You will learn how to:
- Set up the Darwin ML platform with required services
- Create and manage a compute cluster with Spark support
- Use Spark for distributed data processing (ETL, splitting)
- Train a LightGBM model using native LightGBM
- Track experiments and register models with MLflow
- Deploy models for inference using ML-Serve
- Test inference endpoints and clean up resources
- Spark: Handles data processing and can scale to large datasets
- Native LightGBM: Efficient gradient boosting on the driver node
- MLflow lightgbm flavor: Reliable model logging and versioning
- Fast serving: No Spark/Java dependencies needed at inference time
┌─────────────────────────────────────────────────────────────────────────┐
│ Darwin ML Platform │
├─────────────────────────────────────────────────────────────────────────┤
│ │
│ ┌──────────────┐ ┌──────────────┐ ┌──────────────┐ │
│ │ Compute │ │ MLflow │ │ ML-Serve │ │
│ │ Cluster │───▶│ Registry │───▶│ Deployment │ │
│ │ (Ray+Spark) │ │ │ │ │ │
│ └──────────────┘ └──────────────┘ └──────────────┘ │
│ │ │ │ │
│ ▼ ▼ ▼ │
│ ┌──────────────┐ ┌──────────────┐ ┌──────────────┐ │
│ │ Jupyter Lab │ │ Model │ │ Inference │ │
│ │ Notebook │ │ Artifacts │ │ Endpoint │ │
│ └──────────────┘ └──────────────┘ └──────────────┘ │
│ │
└─────────────────────────────────────────────────────────────────────────┘
The Wine dataset contains 178 samples of wine from three different cultivars with 13 physicochemical features:
| Feature | Description |
|---|---|
| alcohol | Alcohol content |
| malic_acid | Malic acid content |
| ash | Ash content |
| alcalinity_of_ash | Alcalinity of ash |
| magnesium | Magnesium content |
| total_phenols | Total phenols |
| flavanoids | Flavanoids content |
| nonflavanoid_phenols | Non-flavanoid phenols |
| proanthocyanins | Proanthocyanins content |
| color_intensity | Color intensity |
| hue | Hue |
| od280_od315_of_diluted_wines | OD280/OD315 ratio |
| proline | Proline content |
- Docker installed and running
kubectlCLI installed- Python 3.9.7+
- At least 8GB RAM available for the local cluster
Run the example initialization script to configure the required services:
# From the project root directory
cd /path/to/darwin
# Run the example init script
sh examples/lightgbm-wine-classification/init-example.shThis enables:
- Compute:
darwin-compute,darwin-cluster-manager - MLflow:
darwin-mlflow,darwin-mlflow-app - Serve:
ml-serve-app,artifact-builder - Runtime:
ray:2.37.0with Darwin SDK (Spark support) - CLI:
darwin-cli
Alternatively, run ./init.sh manually and select:
- Compute: Yes
- MLflow: Yes
- Serve: Yes
- Darwin SDK Runtime: Yes
- Ray runtime
ray:2.37.0: Yes - Darwin CLI: Yes
Build all required images and set up the local Kubernetes cluster:
# Build images (answer 'y' to prompts, or use -y for auto-yes)
./setup.sh -y
# Deploy the platform
./start.shWait for all pods to be ready.
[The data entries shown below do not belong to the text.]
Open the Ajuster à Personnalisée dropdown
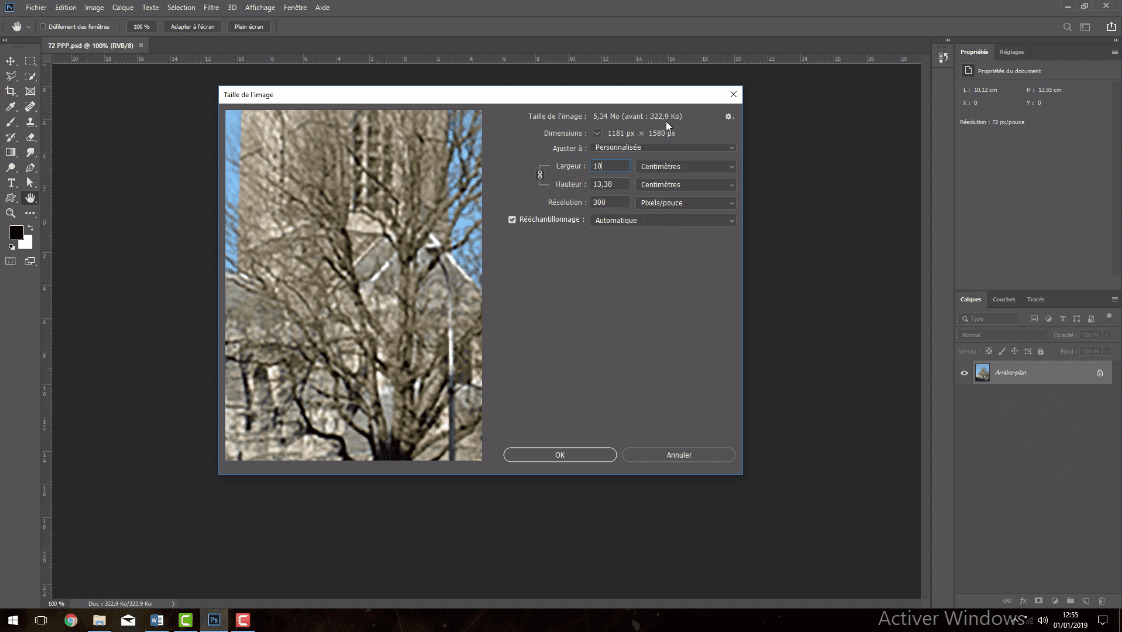 point(663,148)
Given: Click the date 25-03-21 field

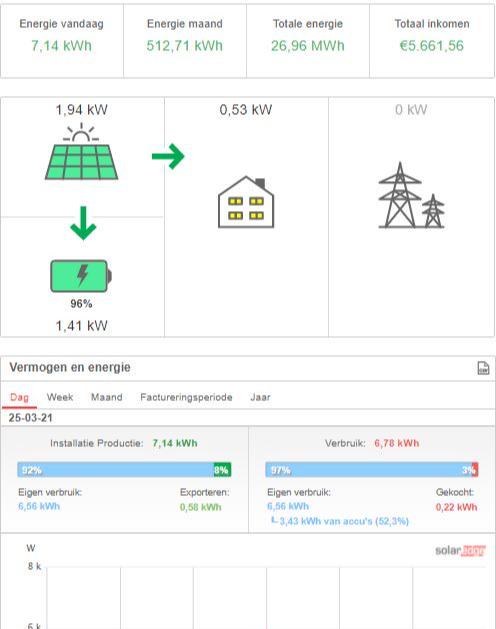Looking at the screenshot, I should (x=30, y=418).

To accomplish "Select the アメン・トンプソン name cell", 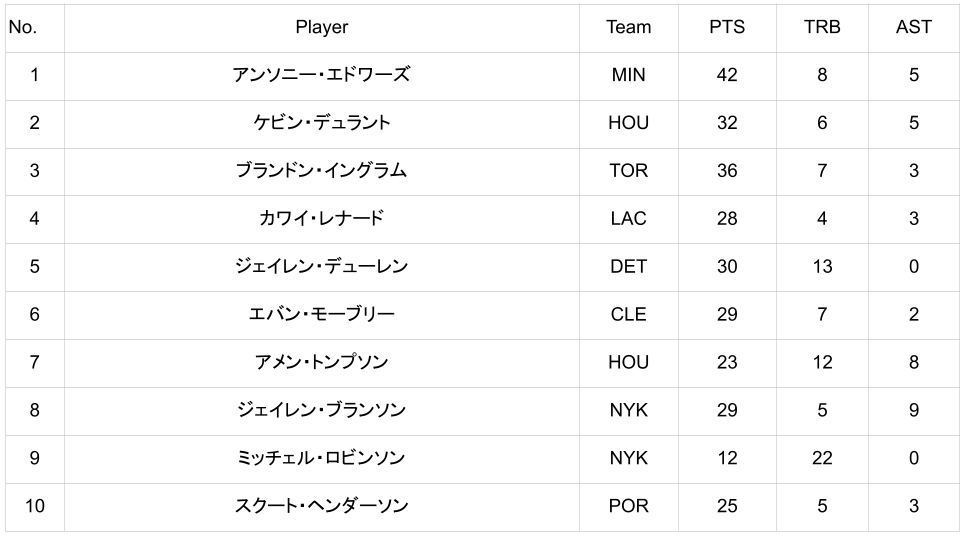I will tap(321, 363).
You can check status with:
export KUBECONFIG=./.setup/kindkubeconfig.yaml
kubectl get pods -n darwinActivate the virtual environment and configure the CLI:
# Activate virtual environment
source .venv/bin/activate
# Configure CLI environment
darwin config set --env darwin-local
# Verify CLI is working
darwin --helpCreate a compute cluster with Spark support using the provided configuration:
darwin compute create --file examples/lightgbm-wine-classification/cluster-config.yamlExpected output:
Cluster created successfully!
Cluster ID: <CLUSTER_ID>
Name: wine-lightgbm-spark-example
Status: PENDING
Save the CLUSTER_ID for later steps:
export CLUSTER_ID=<your-cluster-id>
# Wait for cluster to be active (this may take a few minutes)
darwin compute get --cluster-id $CLUSTER_IDWait until the cluster status shows active.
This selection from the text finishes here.